TASK.
Please keep pictures out and return the lines below exactly, from the one holding "Open the Combine dropdown button" through the last, both included.

*****

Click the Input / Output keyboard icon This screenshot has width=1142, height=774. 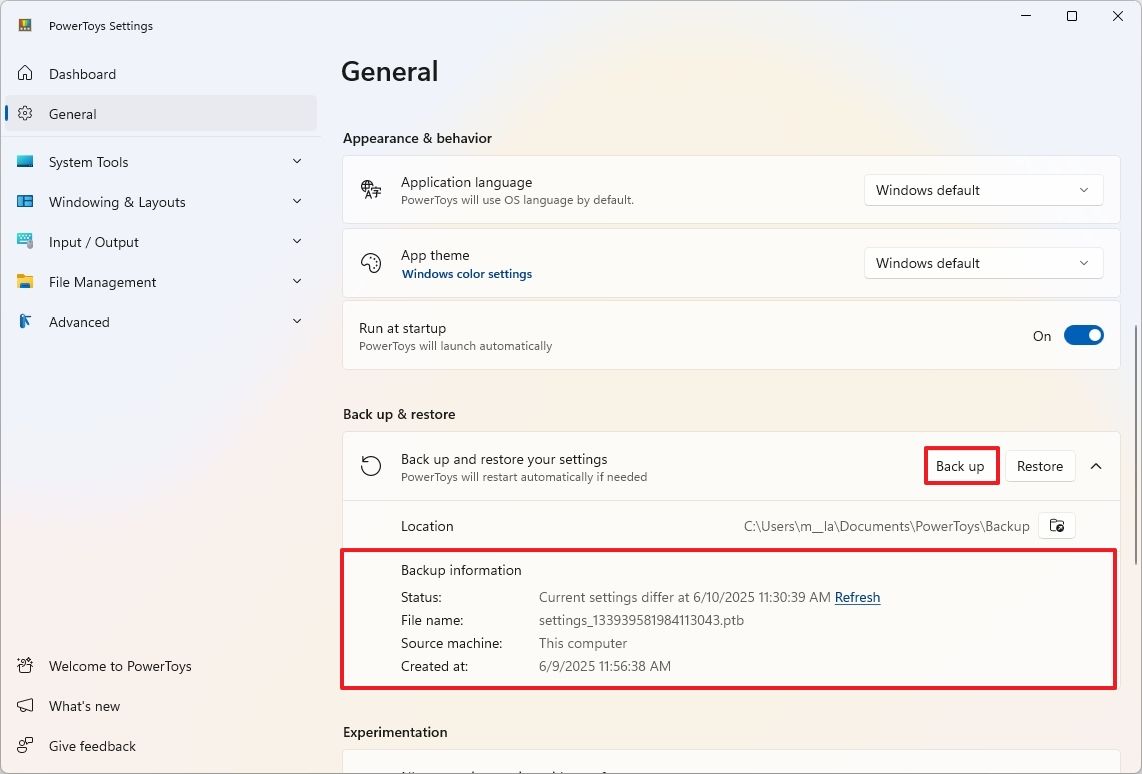pos(23,241)
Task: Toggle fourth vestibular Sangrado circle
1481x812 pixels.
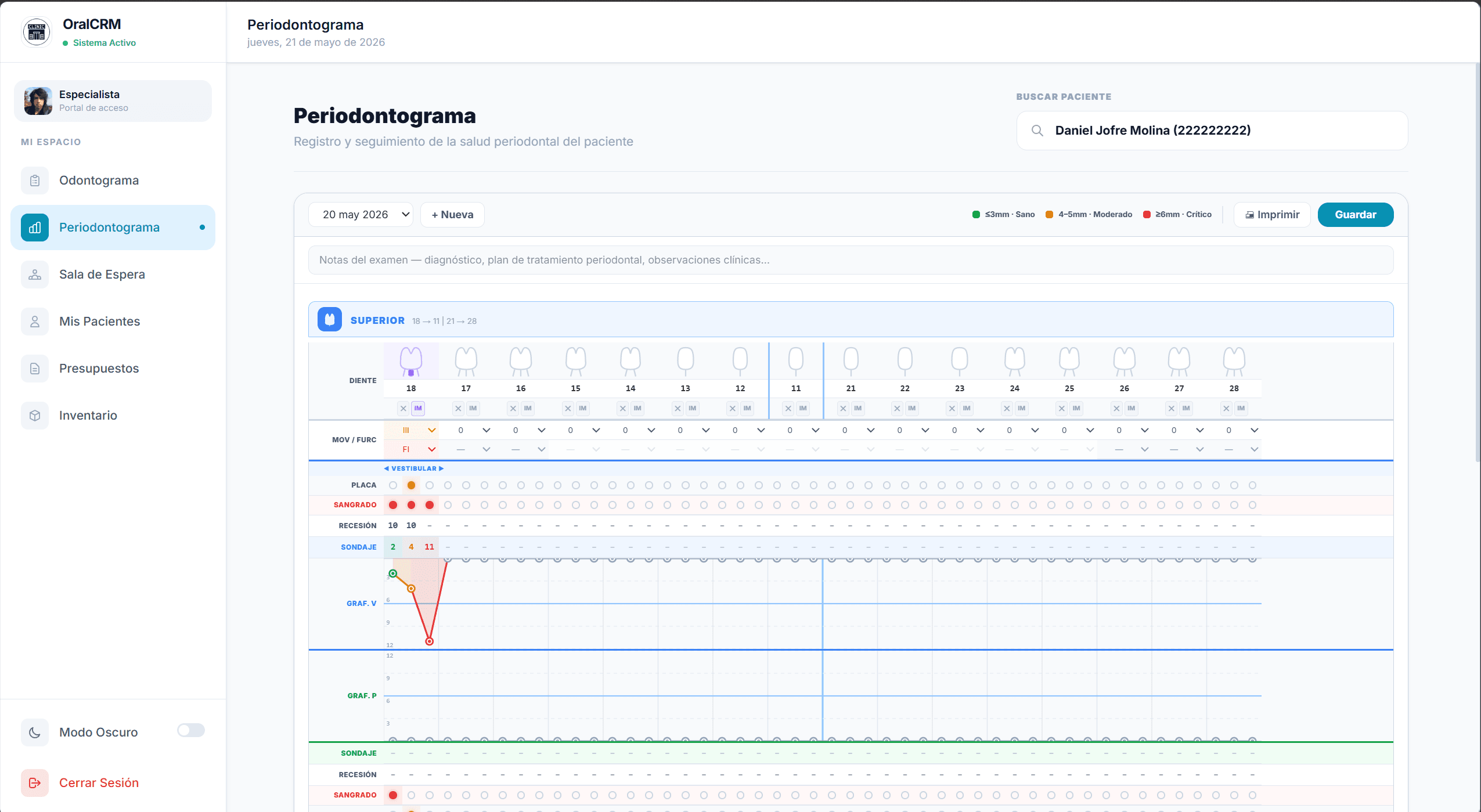Action: (448, 505)
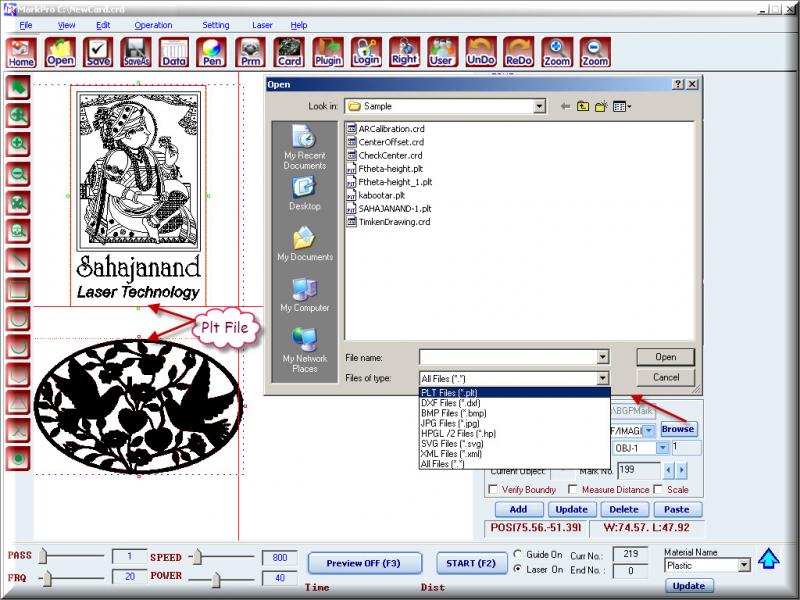Click the Home toolbar icon
800x600 pixels.
click(x=22, y=52)
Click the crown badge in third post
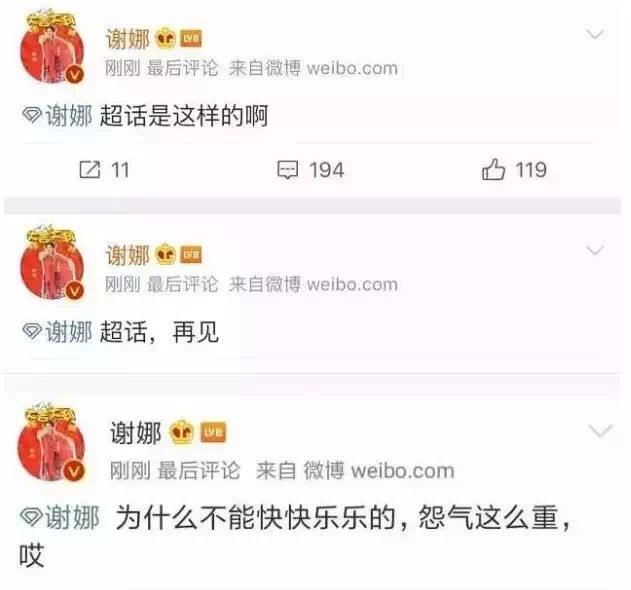This screenshot has height=590, width=631. 182,432
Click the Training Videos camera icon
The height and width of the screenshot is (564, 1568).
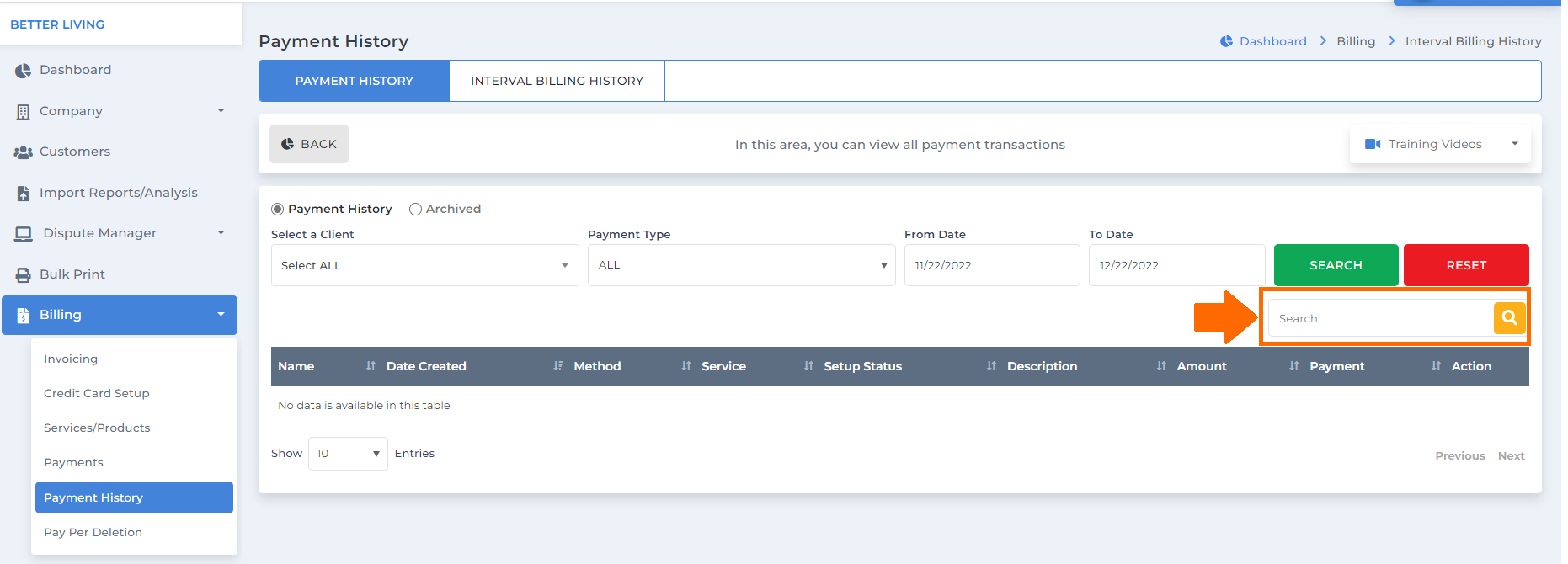(x=1373, y=144)
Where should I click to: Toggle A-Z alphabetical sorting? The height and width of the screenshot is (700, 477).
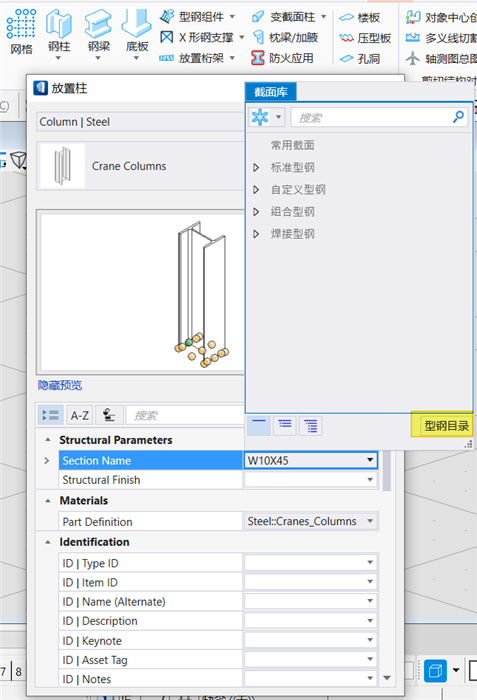80,415
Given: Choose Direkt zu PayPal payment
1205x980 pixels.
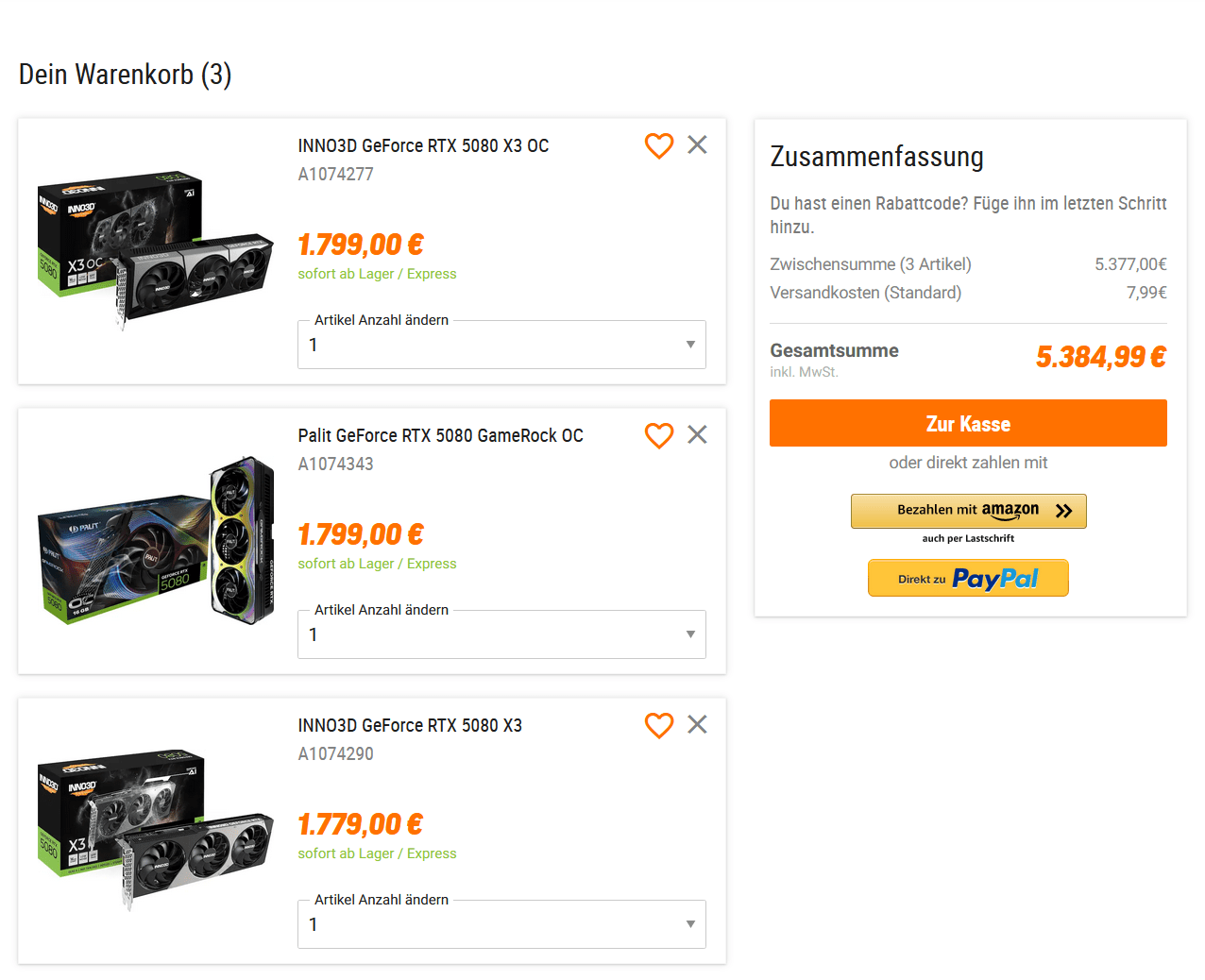Looking at the screenshot, I should point(968,578).
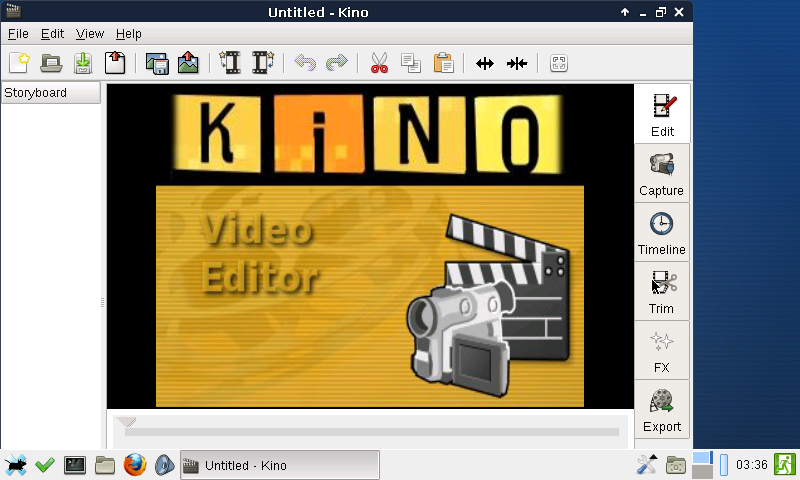This screenshot has width=800, height=480.
Task: Open the Timeline view
Action: coord(661,232)
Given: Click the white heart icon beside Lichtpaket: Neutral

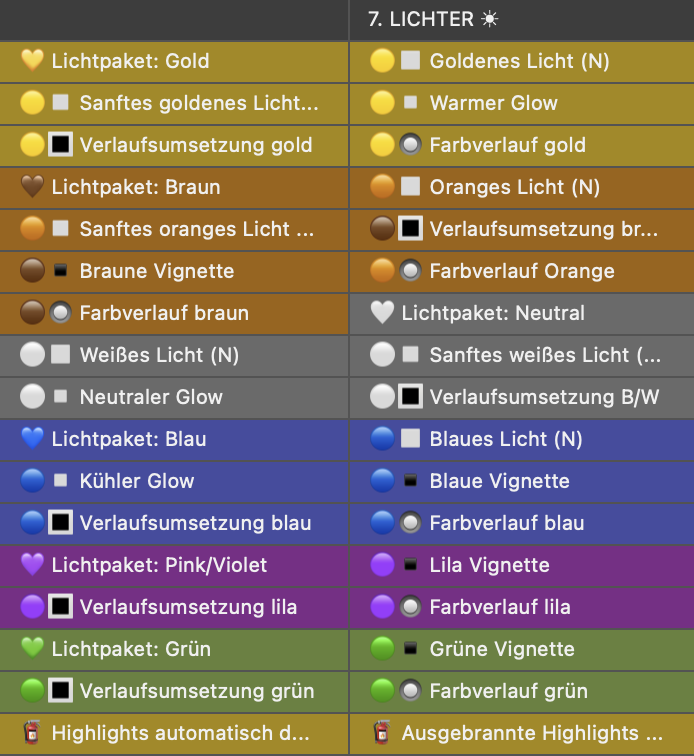Looking at the screenshot, I should click(x=382, y=313).
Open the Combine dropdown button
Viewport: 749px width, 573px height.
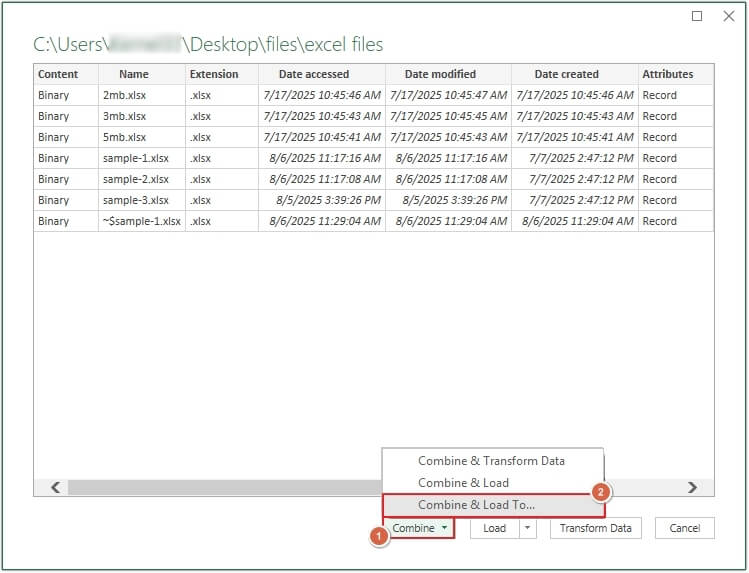click(419, 528)
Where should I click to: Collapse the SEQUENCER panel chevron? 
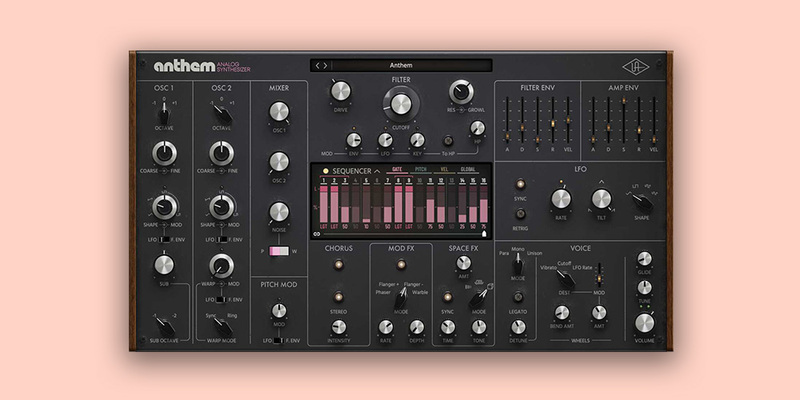[x=378, y=172]
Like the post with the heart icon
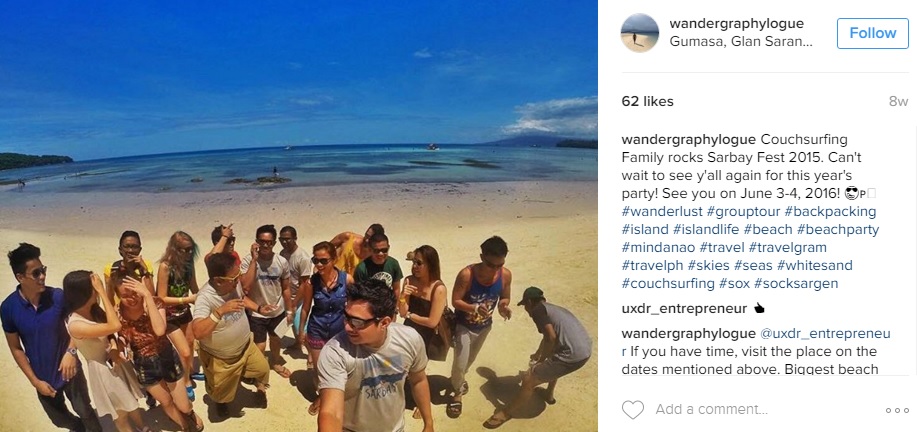917x432 pixels. coord(632,410)
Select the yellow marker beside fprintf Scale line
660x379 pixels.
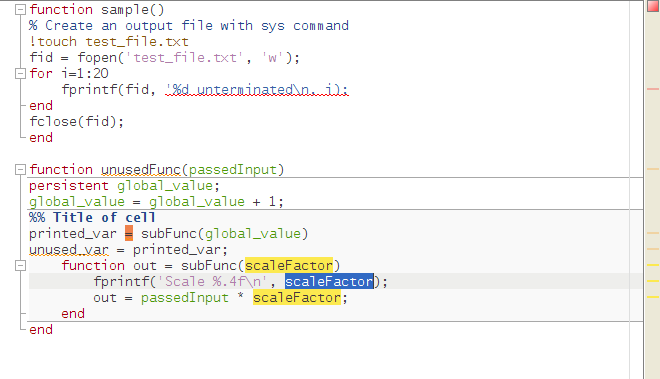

*****

SOLUTION TO THE EXERCISE.
Open the Combine dropdown button
Viewport: 749px width, 573px height.
click(419, 528)
Where should I click to: Collapse the SEQUENCER panel chevron? 
[x=378, y=172]
Like the post with the heart icon
917x432 pixels. coord(632,410)
Select the yellow marker beside fprintf Scale line
660x379 pixels.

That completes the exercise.